Although some descriptions look very similar nmi_watchdog=1 did not help in my case (I own Asus M2N32 SLI DELUXE) - system got stuck at some point during glibc compilation as usual..
Created attachment 160217 [details] CPU info
Created attachment 160219 [details] lspci
Is your bios up to date? http://support.asus.com/download/download_item.aspx?product=1&model=M2N32-SLI%20Deluxe
Yes, I'm running the latest BIOS 2001.
I have tried vanilla kernel 2.6.26 with the same result. I have also tried other BIOS revision (first which supports Phenoms) with no luck either. When enabled nmi_watchdog=1 NMI counter does not increase, so I tried nmi_watchdog=2, but that one did not help either although NMI counter was increasing.
For the last a couple of weeks I have been trying different setups (different gcc, kernel, glibc etc.), but none of them worked in the end. The worst part is that those lockups are random - sometimes they happen just a couple of minutes after computer starts.. Although I have already replaced PSU, chasis (better cooling) etc. they still persist. Initially I have compared that with WinXP 32-bit which did not have that. Recently I have installed WinXP x64 which has this problem as well. This would indicate that this a hardware problem - I suspect that it has something to do with USB 2.0 subsystem (USB 1.1 works fine) and possibly broken BIOS. In such case I'll close this bug as problem most probably lies somewhere else.. and sorry for bothering :-)
Hi all. I am using debian/testing, but I have been experiencing the same lockups described here. I have been able to avoid the lockups (so far) by running 2.6.27-rc4 with the notsc boot flag. My current working hypothesis is that the problem is related to AMD erratum 280: ``Time Stamp Counter May Yield an Incorrect Value''. It seems that the time stamp counter on Phenom occasionally (once/day?) returns a bogus value. This problem confuses the softlockup detector, which incorrectly concludes that a task is stuck. It may also confuse the scheduler, but I have not been able to prove this. Kernel 2.6.27 accepts the notsc flag to ignore the time-stamp counter. Note that 2.6.26 and 2.6.25 accept this flag in 32-bit mode and ignore it in 64-bit mode. I haven't looked at earlier kernels. It seems like other people have reported similar lockups but nobody has a solution. If my theory turns out to be correct, the kernel should be patched to autodetect phenoms with the erratum and disable the time-stamp counter automatially.
Thanx for the tip - I'll give it a try and let you know about the outcome.
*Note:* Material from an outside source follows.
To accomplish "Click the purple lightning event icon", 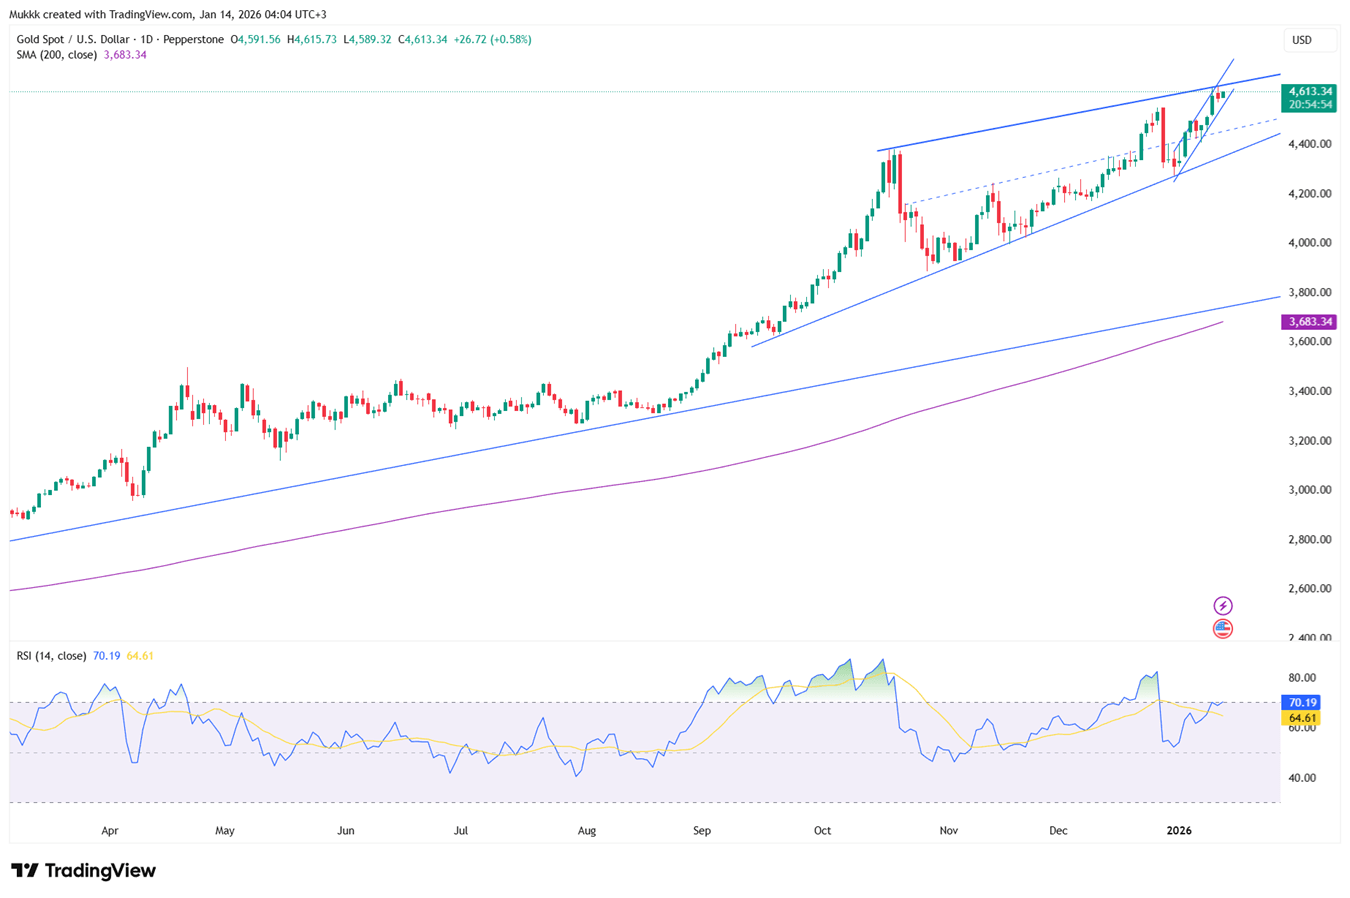I will click(1222, 606).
In the meantime I found the following post: http://www.overclock.net/amd-general/319031-phenom-9850-system-freezing-5.html which might explain why I did not have any problems under 32-bit Windows while 64-bit Linux and Windows were freezing.
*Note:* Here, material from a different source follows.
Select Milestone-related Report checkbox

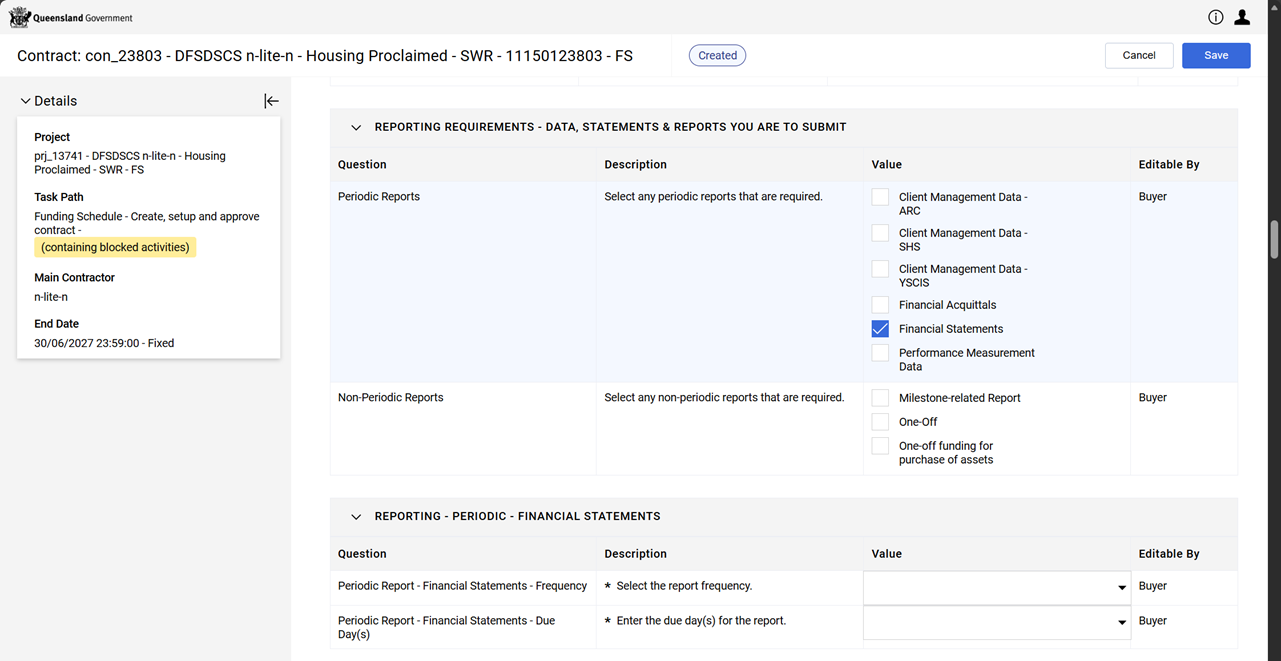[880, 398]
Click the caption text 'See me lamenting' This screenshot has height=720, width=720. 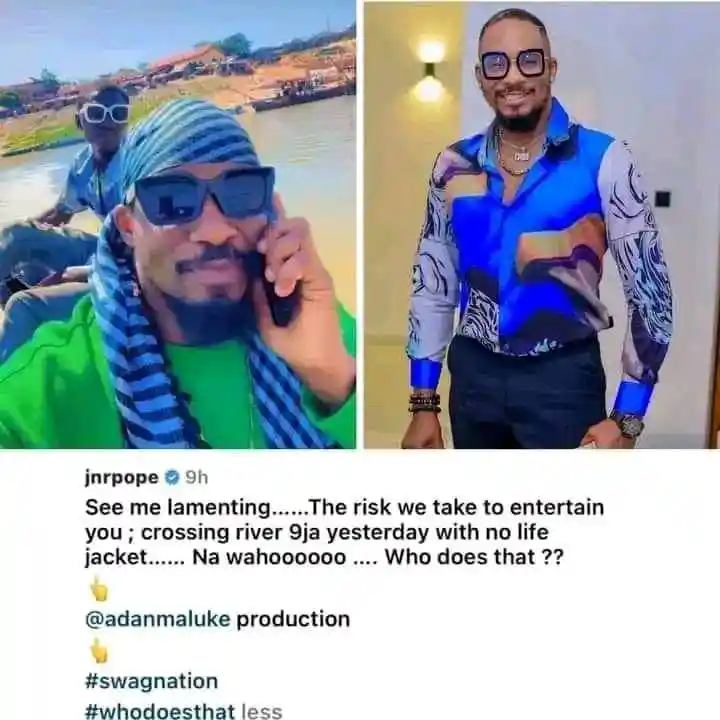click(179, 507)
I tried it and it doesn't seem to help as system was locking up as usual. I saw that there was a new BIOS available on ASUS website, so I downloaded and installed it. The only visible change in the BIOS was a possibility to enable/disable AMD C1E feature (it's disabled by default). After upgrade system does not lockup that often, but it still happens (it locked up during 6th system recompilation - every round took a couple of hours to re-compile ~300 packages). I need more time to investigate it further, but due to random nature of this problem I'm rather skeptic..
It turned out to be a faulty CPU. I got the replacement a couple of days ago and from then I do not experience any problems.